AT THE four-day Mobile World Congress in Barcelona manufacturers and service providers showcased the best and latest gadgets to a global audience. Here is some of what was creating a buzz at the show.
Tablets
This will be the year of the tablet, if the congress is anything to go by. From Samsung and HTC to ViewSonic and Acer, tablets were the big news of MWC.
Many of them – the Galaxy Tab, the HTC Flyer and Motorola Xoom – run on Android. The Flyer is stylus-enabled, allowing you to take notes on it and HP’s offering, the TouchPad, uses its own WebOS, developed by Palm.
The ViewSonic ViewPad10 offers a dual OS, running both Windows and Android. BlackBerry is planning to offer two new Playbooks, one that will utilise 4G and LTE, and another that will use HSPA+.
Apple will face plenty of competition to its iPad 2, which has yet to be officially announced.
The size of the different devices varied by inches. While Samsung increased the Tab to 10.1 inches, as the name implies, the Optimus Pad from LG settled at 8.9 inches, allowing it to be big enough to be viewed comfortably, but not so big that it cannot be held in one hand. The HTC Flyer, meanwhile, stayed at the more compact 7 inches.
Sony Ericsson Play
The PlayStation phone has been rumoured for some time and Sony last week confirmed the existence of the Xperia Play, promising to show it off at the congress. The device is styled like a PSP, with touchpads where the joysticks usually would be.
It runs on Gingerbread, fitting in with Sony’s intentions to introduce the PlayStation Suite that will bring PS games to Android phones. The 4-inch screen is multi-touch. The phone also comes with a 5.1 megapixel camera built in, in addition to the usual phone features – Bluetooth, Wi-Fi, headphone jack.
LG Optimus 3D
You may not need 3D on your phone, but there may come a time when you will want it. The LG Optimus 3D doesn’t require the use of any special glasses to view its 3D content and you can even create your own with dual cameras to capture both still and video 3D images.
You can play it back on the 4.3-inch WVGA display or upload it to YouTube, thanks to a deal that LG has made with the video- sharing channel.

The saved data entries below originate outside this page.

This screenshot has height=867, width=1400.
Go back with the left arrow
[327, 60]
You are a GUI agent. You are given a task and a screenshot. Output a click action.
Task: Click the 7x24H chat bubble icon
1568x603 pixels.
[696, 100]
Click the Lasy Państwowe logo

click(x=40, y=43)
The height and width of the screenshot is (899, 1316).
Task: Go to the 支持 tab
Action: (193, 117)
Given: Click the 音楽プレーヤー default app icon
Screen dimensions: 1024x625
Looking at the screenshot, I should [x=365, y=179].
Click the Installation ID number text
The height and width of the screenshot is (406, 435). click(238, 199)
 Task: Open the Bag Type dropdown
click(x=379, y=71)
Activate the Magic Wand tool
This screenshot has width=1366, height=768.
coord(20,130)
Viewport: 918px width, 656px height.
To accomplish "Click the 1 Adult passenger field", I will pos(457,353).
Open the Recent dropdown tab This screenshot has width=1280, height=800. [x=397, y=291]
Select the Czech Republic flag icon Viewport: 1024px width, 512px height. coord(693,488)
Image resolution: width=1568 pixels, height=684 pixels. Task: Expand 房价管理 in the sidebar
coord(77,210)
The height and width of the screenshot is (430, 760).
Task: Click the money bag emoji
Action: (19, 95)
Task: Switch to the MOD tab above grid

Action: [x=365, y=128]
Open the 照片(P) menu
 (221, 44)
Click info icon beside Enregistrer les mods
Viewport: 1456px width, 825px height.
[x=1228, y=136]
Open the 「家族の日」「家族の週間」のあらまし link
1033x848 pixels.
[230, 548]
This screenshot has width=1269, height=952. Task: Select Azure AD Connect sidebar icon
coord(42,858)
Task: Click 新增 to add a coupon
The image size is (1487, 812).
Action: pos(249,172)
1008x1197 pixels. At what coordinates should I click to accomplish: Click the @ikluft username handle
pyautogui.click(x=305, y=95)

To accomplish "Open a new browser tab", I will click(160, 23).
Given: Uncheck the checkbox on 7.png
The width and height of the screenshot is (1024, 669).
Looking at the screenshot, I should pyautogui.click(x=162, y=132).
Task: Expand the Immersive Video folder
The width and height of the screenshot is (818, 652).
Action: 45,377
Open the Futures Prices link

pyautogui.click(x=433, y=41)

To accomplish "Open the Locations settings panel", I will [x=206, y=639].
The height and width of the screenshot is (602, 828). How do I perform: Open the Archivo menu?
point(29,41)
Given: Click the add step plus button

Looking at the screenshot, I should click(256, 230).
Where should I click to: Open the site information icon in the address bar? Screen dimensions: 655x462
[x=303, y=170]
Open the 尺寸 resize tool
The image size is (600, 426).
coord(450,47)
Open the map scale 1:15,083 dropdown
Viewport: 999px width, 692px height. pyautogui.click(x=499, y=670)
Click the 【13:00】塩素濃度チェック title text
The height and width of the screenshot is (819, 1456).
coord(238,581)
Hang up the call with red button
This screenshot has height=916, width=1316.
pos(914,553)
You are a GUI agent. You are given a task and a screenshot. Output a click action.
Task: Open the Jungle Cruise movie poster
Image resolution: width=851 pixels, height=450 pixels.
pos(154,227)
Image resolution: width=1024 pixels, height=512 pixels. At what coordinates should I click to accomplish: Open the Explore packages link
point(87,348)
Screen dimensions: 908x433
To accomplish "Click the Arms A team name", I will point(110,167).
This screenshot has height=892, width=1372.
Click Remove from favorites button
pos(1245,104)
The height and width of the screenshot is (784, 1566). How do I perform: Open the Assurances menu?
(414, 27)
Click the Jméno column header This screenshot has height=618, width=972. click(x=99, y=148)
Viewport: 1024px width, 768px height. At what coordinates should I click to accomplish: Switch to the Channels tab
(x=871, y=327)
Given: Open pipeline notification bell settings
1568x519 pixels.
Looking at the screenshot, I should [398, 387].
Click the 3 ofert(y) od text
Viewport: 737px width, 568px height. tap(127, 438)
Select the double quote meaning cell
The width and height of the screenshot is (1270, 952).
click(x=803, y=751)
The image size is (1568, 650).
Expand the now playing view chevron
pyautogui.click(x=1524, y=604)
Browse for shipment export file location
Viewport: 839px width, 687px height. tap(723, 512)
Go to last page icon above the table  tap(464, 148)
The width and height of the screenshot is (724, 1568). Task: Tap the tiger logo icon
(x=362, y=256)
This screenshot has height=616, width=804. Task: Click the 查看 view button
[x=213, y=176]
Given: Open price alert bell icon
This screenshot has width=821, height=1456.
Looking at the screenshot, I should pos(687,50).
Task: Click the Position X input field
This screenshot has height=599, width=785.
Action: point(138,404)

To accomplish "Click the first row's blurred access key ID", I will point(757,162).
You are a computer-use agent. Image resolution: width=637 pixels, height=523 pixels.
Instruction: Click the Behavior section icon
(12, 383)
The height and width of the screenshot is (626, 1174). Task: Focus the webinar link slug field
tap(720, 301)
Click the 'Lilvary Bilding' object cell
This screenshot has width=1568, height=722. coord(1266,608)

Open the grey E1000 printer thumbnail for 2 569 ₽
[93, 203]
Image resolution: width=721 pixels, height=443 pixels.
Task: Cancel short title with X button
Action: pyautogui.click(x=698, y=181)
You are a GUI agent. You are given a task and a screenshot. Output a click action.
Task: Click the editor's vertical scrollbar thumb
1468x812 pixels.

The Optimus 3D runs on Android 2.2 initially and will be upgraded to Gingerbread.
SnapKeys
If you could get rid of the on-screen keyboard for your mobile device, it would free up a lot of space. SnapKeys tries to do just that. The virtual keyboard allows you to blind type on a virtually invisible keyboard at the edge of the screen. Four keys correspond to six or seven letters each, with additional keys for numbers and punctuation.
The system uses predictive text to guess the word you are typing, with SnapKeys claiming 92 per cent accuracy for beginners and up to 99 per cent for advanced users.
The 100,000-word English dictionary can be corrected as you use it too, increasing the accuracy level.